__Exercício curto 1__.
Responda com base no texto sobre a Educação Física escolar no Brasil:
(a) Além do aprimoramento físico, que tarefa o esporte cumpriu durante a ditadura militar?
(b) Como ficou conhecido o movimento que abalou a Educação Física escolar brasileira na década de 80?
(c) Que nome recebeu o movimento iniciado pelo campo acadêmico da Educação Física?

O esporte foi elemento importante no quadro brasileiro do período e cumpriu [também], além do aprimoramento físico, a tarefa de desviar a atenção do ambiente coercitivo vivido pelo povo durante a ditadura militar. Dessa forma, o investimento e o apelo feito pelo Estado à instituição esportiva foi na direção do quesito "segurança", por meio do mascaramento da realidade (Santos, 2010). Este modelo ou estes princípios orientadores da Educação Física escolar somente vão sofrer um abalo maior no Brasil na década de 80 do século 20, a partir daquilo que ficou conhecido como o movimento renovador da Educação Física brasileira (Bracht & González, 2005), quando houve uma discussão sobre a identidade da Educação Física escolar.
O campo acadêmico da Educação Física iniciou [...] um movimento denominado de “crise” (Pich & Albano, 2010). Na década de 80 o modelo esportivista começa a ser muito criticado pelos acadêmicos e a Educação Física passa por um período de valorização dos conhecimentos produzidos pela ciência. Neste momento rompe-se, ao menos ao nível de discurso, a valorização excessiva do desempenho como objetivo único da escola (Darido, 2003 apud Maldonado & Limongelli).

__Dados de entrada__.

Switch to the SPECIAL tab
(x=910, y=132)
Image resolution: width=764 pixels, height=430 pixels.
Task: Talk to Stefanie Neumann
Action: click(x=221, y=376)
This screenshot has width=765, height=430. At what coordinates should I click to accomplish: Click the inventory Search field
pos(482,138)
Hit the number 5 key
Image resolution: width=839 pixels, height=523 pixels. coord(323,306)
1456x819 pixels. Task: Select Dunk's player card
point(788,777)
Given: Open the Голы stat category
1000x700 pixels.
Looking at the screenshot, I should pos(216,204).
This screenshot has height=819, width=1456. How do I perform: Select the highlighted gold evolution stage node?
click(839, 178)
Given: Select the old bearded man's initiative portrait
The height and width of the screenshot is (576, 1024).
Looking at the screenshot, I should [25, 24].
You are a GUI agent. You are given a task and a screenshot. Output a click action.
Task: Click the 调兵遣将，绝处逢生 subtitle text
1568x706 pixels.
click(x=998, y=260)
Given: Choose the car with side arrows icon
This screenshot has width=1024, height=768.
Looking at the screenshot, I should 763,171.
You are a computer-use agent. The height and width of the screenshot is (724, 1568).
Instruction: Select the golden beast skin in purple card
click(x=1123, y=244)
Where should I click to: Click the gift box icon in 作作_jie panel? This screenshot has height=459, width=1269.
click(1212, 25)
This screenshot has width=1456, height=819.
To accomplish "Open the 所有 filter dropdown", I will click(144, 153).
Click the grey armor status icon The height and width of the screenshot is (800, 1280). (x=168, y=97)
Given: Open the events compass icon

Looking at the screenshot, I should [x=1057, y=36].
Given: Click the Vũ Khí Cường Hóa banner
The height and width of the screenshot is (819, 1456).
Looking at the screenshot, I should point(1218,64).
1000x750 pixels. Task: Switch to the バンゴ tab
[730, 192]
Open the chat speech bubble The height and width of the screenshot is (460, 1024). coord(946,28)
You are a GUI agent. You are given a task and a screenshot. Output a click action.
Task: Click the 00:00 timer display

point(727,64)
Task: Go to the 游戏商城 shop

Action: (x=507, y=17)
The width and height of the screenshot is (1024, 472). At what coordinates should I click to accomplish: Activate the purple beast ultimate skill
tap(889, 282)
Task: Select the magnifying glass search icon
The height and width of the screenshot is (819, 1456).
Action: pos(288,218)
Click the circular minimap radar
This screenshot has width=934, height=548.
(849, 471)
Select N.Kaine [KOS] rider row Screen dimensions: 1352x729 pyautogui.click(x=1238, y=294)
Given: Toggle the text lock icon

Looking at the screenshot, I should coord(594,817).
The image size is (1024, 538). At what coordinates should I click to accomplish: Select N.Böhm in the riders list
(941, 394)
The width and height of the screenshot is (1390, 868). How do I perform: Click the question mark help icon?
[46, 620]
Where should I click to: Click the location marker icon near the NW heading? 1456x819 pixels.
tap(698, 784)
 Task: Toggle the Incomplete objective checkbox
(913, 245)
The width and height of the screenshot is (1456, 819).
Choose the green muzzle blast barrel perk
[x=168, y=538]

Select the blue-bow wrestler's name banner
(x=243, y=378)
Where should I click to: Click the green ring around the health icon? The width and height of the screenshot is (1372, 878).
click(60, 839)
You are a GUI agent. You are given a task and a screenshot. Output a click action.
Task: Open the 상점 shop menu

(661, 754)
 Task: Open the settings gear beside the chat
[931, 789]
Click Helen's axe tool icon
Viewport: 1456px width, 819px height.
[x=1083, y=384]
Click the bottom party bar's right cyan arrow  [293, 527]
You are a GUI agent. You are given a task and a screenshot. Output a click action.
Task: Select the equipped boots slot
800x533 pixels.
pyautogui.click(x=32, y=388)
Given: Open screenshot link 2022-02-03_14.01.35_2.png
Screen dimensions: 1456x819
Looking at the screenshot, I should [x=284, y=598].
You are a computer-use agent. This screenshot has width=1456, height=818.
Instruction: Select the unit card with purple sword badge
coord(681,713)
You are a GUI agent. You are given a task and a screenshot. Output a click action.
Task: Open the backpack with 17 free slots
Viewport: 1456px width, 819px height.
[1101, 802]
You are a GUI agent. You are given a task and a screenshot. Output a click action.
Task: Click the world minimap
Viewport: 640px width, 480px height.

__Exercício curto 2__. Devolva sem nenhuma mudança as linhas dos registros que começam na que contém "Task: Go to the 游戏商城 shop" e terminam na que contém "Action: pos(288,218)", incluindo as duas.

__Resposta 1__.
(a) A tarefa de desviar a atenção do ambiente coercitivo vivido pelo povo durante a ditadura militar.
(b) Movimento renovador da Educação Física brasileira.
(c) "Crise".

__Resposta 2__.
Task: Go to the 游戏商城 shop

Action: (x=507, y=17)
The width and height of the screenshot is (1024, 472). At what coordinates should I click to accomplish: Activate the purple beast ultimate skill
tap(889, 282)
Task: Select the magnifying glass search icon
The height and width of the screenshot is (819, 1456).
Action: pos(288,218)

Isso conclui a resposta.